23 enero 2013

Hagan sus apuestas.

Como un caballo perdedor, avanzábamos en la carrera y nos veíamos sometidos a la derrota de la medalla de plata. Un puesto más que digno para algunos, pero que nosotros no nos podíamos permitir. Dejamos que la competición siguiese su curso y pese a no recibir los halagos de una victoria que nunca hubo, seguimos avanzando todos los metros necesarios una vez las gradas se vaciaron y no se escuchaba el griterío de aquellos que habían puesto nuestros nombres en sus quinielas. Pero esa no era ni la menor de nuestras preocupaciones. Avanzamos, corrimos y sortamos todos los obstáculos hasta que aprendimos que las verdaderas victorias son aquellas que suceden en solitario, cuando las circunstancias lo requieren e incluso cuando ninguna de esas papeletas marca nuestros nombres. Cuando no hay nadie viéndonos cruzar la meta ni los periódicos recogen nuestro triunfo.

06 enero 2013

Desde el borde.

Me gustaría poder gritar su nombre y que, como dice la canción de Christina Rosenvinge, apareciese a mi lado en cuestión de microsegundos. El mismo tiempo de intimidad que compartimos en un recuerdo agridulce que, sin ningún tipo de pretensiones, se convirtió en un portal hacia universos paralelos donde la realidad tenía mucha mejor pinta.
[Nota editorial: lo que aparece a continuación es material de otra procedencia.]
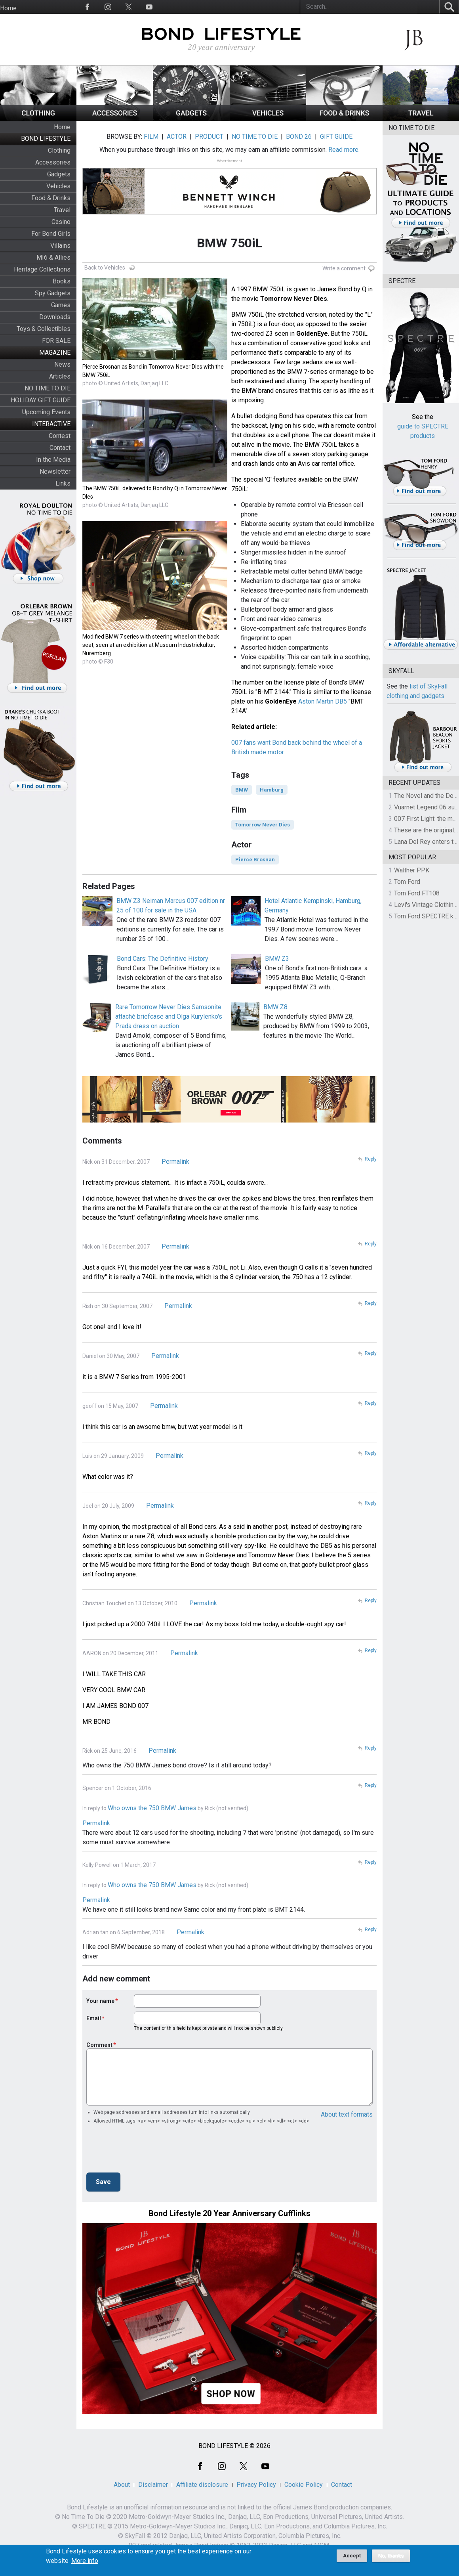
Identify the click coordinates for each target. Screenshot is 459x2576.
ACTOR (177, 136)
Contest (59, 436)
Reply (371, 1159)
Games (60, 305)
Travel (62, 210)
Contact (60, 447)
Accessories (52, 162)
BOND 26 (299, 136)
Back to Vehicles (104, 267)
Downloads (54, 317)
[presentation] (146, 2150)
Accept (352, 2556)
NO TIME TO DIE (47, 388)
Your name (100, 2001)
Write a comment (344, 268)
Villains (60, 245)
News (62, 364)
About (122, 2484)
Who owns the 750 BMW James (152, 1808)
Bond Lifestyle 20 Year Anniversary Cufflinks (229, 2213)
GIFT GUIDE (336, 136)
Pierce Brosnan (255, 859)
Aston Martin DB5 (322, 701)
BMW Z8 (275, 1007)
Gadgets (58, 174)
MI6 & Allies (53, 257)
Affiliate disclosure (202, 2484)
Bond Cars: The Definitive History (162, 958)
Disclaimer (153, 2484)
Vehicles (58, 186)
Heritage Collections (42, 269)
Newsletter (55, 471)
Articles (59, 376)
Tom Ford (407, 881)
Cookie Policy (303, 2484)
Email (93, 2018)
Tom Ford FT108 (417, 893)
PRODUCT (209, 136)
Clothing (59, 150)
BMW (241, 790)
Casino (60, 222)
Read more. (344, 149)
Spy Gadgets (52, 293)
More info (84, 2561)
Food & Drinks (50, 198)
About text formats (347, 2114)
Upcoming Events (46, 412)
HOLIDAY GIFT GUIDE (40, 400)
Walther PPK (411, 870)
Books (61, 281)
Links (62, 483)
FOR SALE (56, 340)
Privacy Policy (256, 2484)
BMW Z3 (277, 958)
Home (8, 8)
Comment (99, 2045)
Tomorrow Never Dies (262, 825)
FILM (151, 136)
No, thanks (391, 2556)
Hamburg (272, 790)
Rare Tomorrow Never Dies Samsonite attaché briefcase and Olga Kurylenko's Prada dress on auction (168, 1016)
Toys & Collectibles (43, 329)
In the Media (53, 459)
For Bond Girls (50, 233)
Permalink (175, 1161)
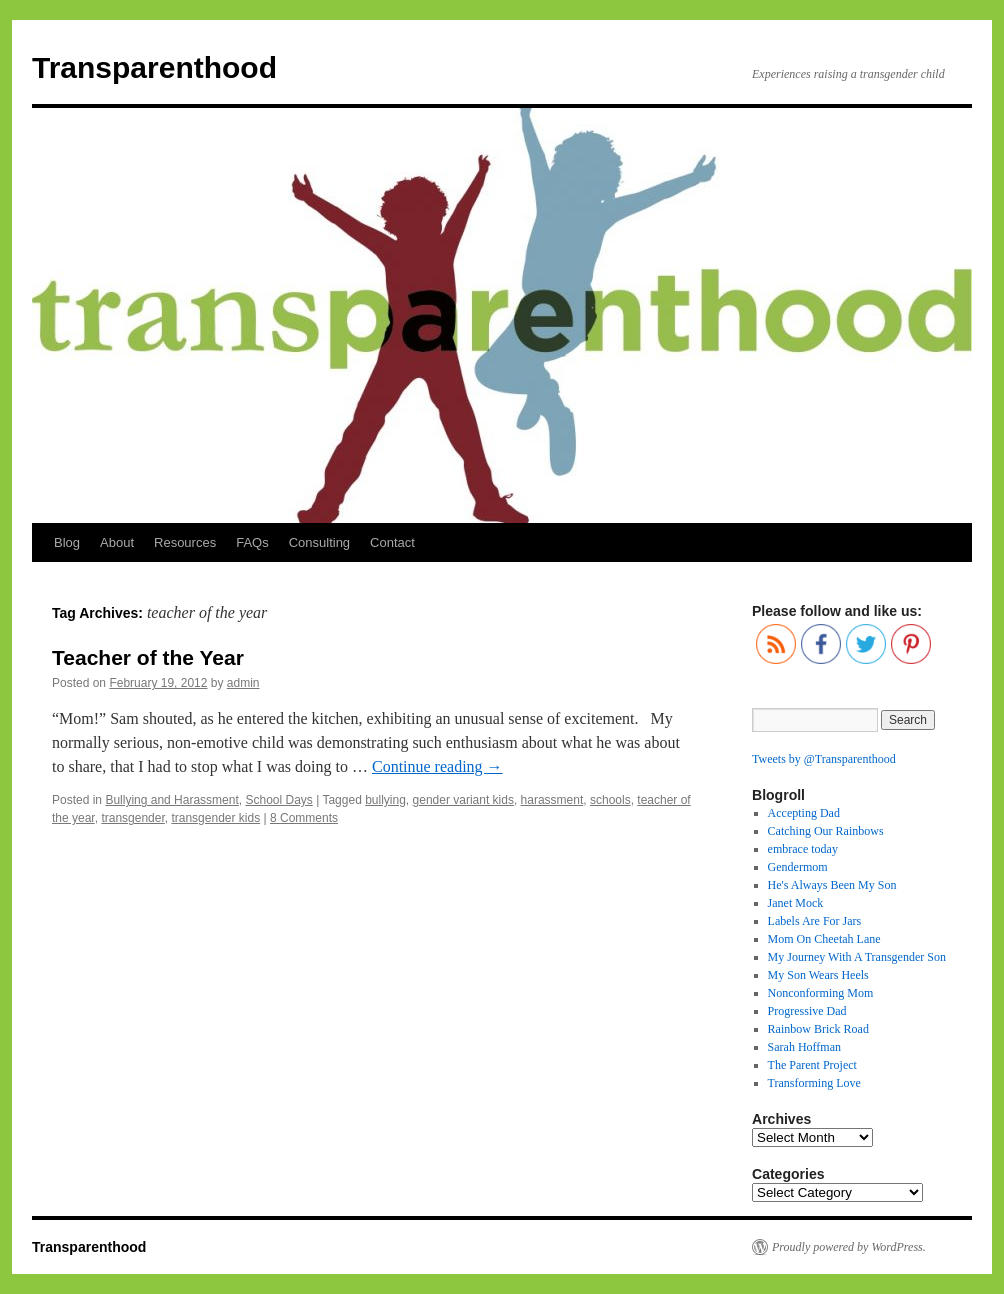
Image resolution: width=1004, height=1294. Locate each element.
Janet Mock (796, 903)
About (117, 542)
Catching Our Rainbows (826, 831)
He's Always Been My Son (832, 885)
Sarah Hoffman (804, 1047)
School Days (278, 800)
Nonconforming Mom (821, 993)
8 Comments (304, 818)
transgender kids (215, 818)
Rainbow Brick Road (818, 1029)
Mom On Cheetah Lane (824, 939)
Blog (67, 542)
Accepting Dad (804, 813)
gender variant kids (463, 800)
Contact (392, 542)
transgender (132, 818)
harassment (552, 800)
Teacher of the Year (148, 657)
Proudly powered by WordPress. (849, 1247)
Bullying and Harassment (171, 800)
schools (610, 800)
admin (243, 683)
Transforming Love (814, 1083)
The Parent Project (812, 1065)
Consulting (319, 542)
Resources (185, 542)
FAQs (252, 542)
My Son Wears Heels (818, 975)
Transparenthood (154, 67)
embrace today (803, 849)
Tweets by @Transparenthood (824, 759)
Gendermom (798, 867)
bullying (385, 800)
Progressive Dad (807, 1011)
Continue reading (437, 766)
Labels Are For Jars (815, 921)
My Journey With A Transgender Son (857, 957)
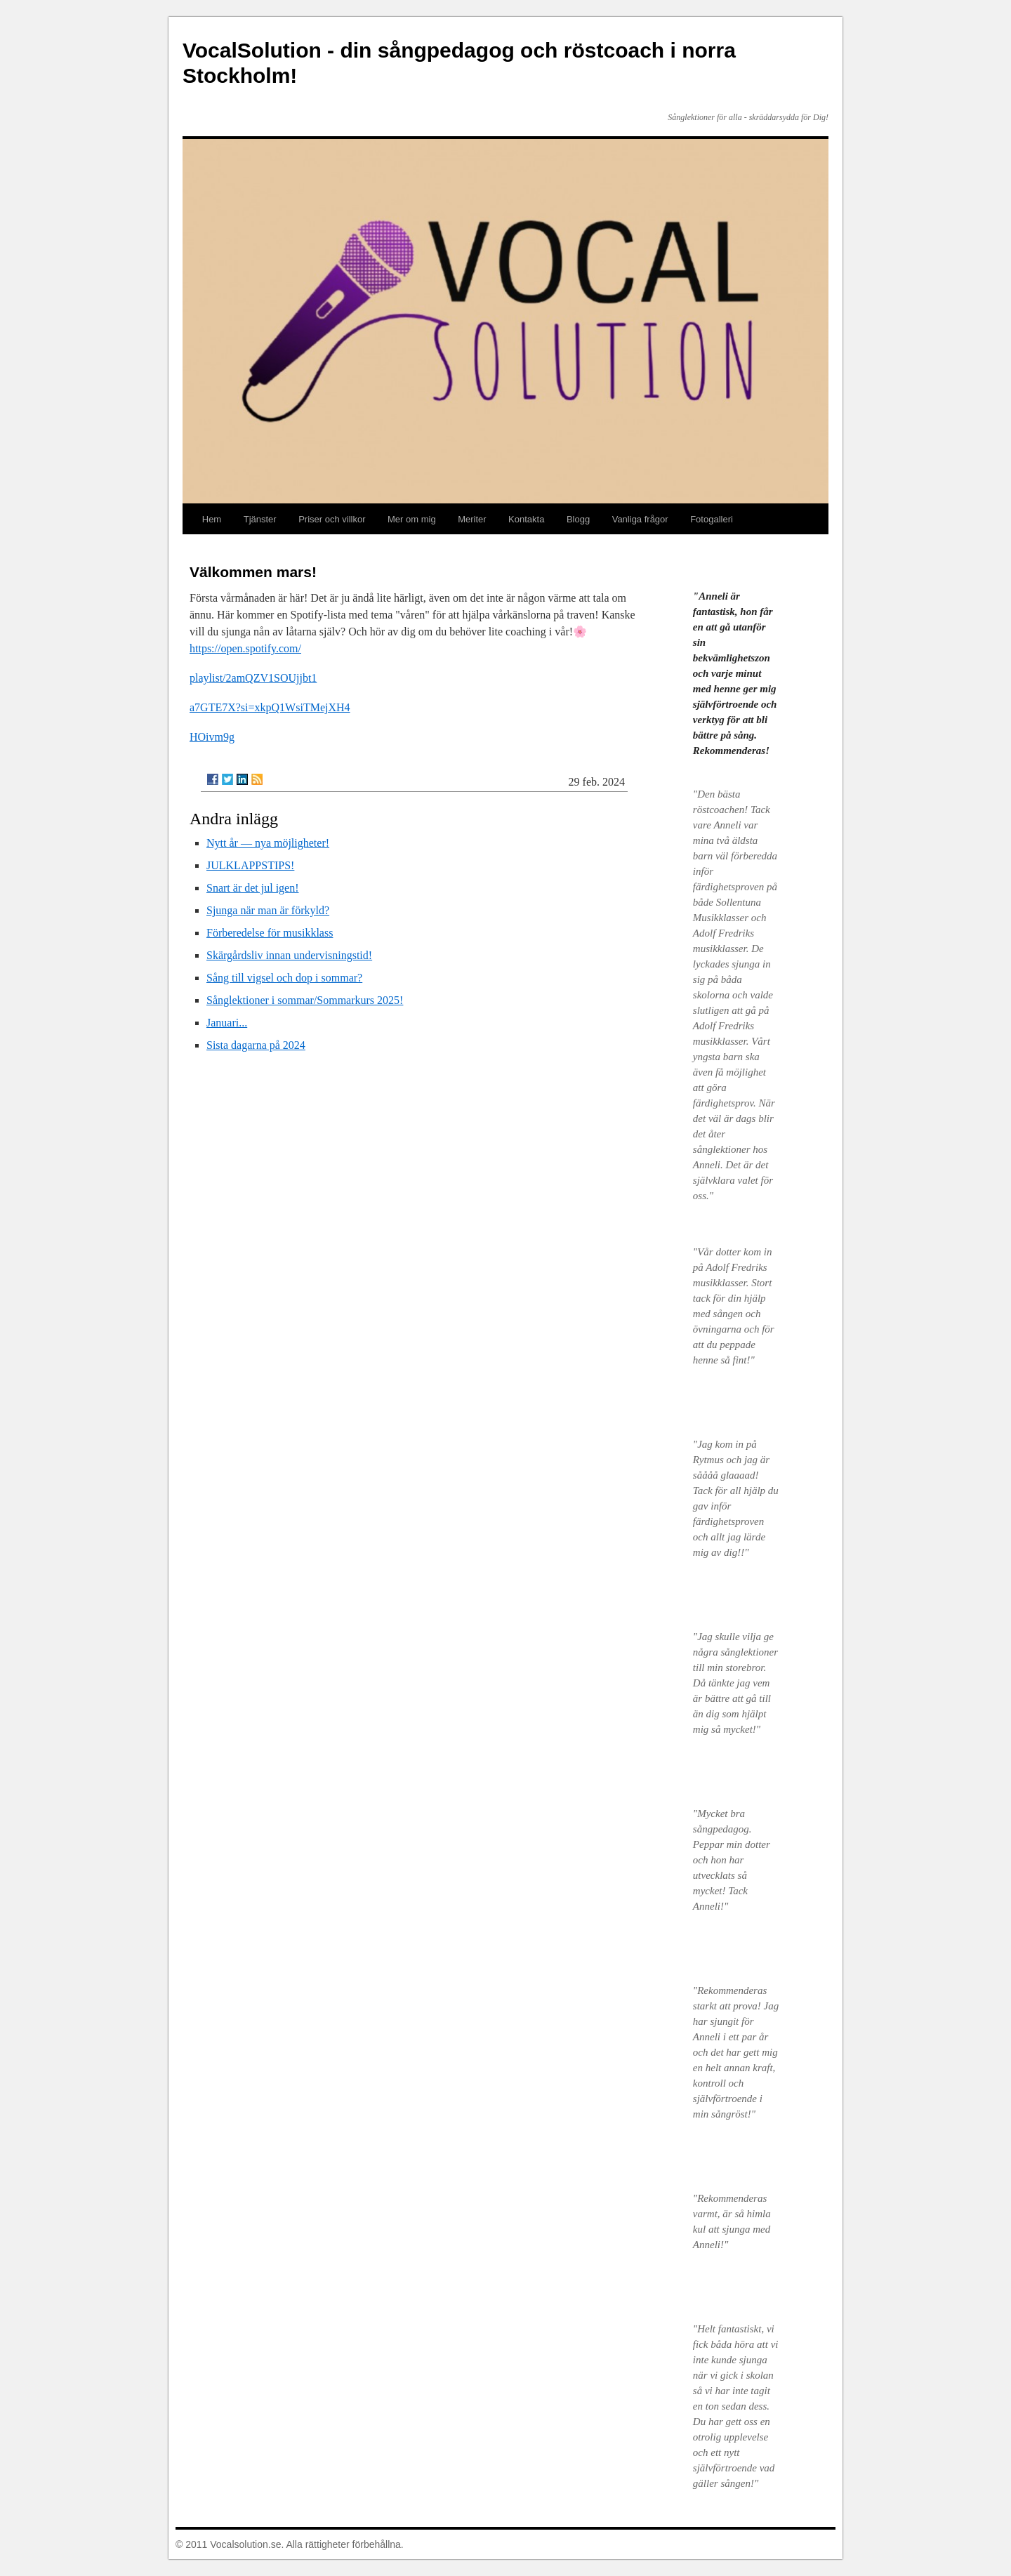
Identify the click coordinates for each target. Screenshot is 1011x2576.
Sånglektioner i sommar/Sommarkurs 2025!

Un universo donde la realidad era apetecible, los días llenos de sonrisas y los microsegundos pasaron a entrelazarse como partículas, con la finalidad de formar un infinito que poco a poco iba cogiendo forma cuando, al colocarnos en el extremo de la línea, esta automáticamente crecía como por arte de magia. Así que, mientras contemplábamos el espectáculo, nos cargábamos de abrazos y caricias en lugar de Coca-Cola y palomitas, porque mientras que es difícil encontrar más espacio en nuestros estómagos para albergar más de un tope de sustento, no existen límites a la hora de dar y recibir afecto. Y si existen, nosotros no lo teníamos. Ni lo tenemos. ¡Ni lo tendremos!